__DATA FOR THIS TASK__

## Start

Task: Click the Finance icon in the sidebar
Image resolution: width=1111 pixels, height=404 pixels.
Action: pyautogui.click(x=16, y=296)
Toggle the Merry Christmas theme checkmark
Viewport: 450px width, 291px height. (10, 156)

## End
## Start

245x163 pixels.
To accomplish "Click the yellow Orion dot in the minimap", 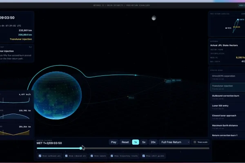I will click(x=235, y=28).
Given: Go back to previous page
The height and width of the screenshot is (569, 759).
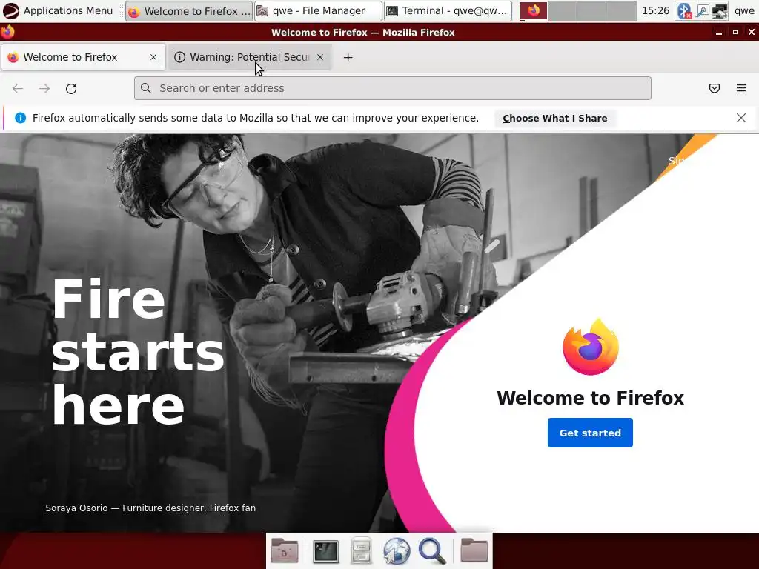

## End

__YOUR TASK__
Output, exactly as they appear, the lines of the material running from the line containing "Given: Go back to previous page" through the line containing "The height and", inclusive of both.

__SOLUTION BELOW__
Given: Go back to previous page
The height and width of the screenshot is (569, 759).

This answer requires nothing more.